Here are a few thoughts.
In iMovie 08 you can click VIEW/PLAYHEAD INFO. Now, as you skim with your cursor over a film clip, you can see the metadata (date and time)
My AVCHD camera does not know what time zone it is in. I set the date and time. When I go to a different timezone, the camera does not know unless you manually reset the time. I just checked some clips I shot in Turkey. They are mid-afternoon, but my camera thinks it is early morning.
Your AVCHD files are basically computer files, meaning they will have a creation date and a modified date. This is not the same as the date the clips were shot. This is the date they were first added to the computer.

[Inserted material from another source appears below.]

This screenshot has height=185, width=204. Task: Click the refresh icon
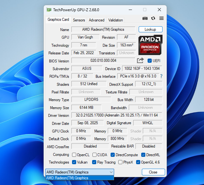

So how do you know when the footage was actually shot? This is done by the way the camera names the clips. Your clips will have a name like clip-2008-01-01 13;05;30.mov. This means that the clip's first frame was shot on January 1st 2008 at 1:05 PM (and 30 seconds). This time comes from the camera date and time setting.

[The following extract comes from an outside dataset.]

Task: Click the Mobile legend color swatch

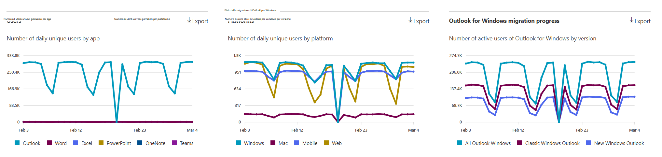Action: click(297, 143)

If all you have are the .mts files, you will not have this information at all. The .mts file contains the video clip. There is a different file within the file structure of your camera that contains the date and time. This information is used during import.
In Final Cut Pro X, you have a little more visibility of the metadata, and you can add your own metadata. But even in FCPX, all that gets imported are the Date, Time, Duration, Audio Sample Rate, Codec, and Camera Name.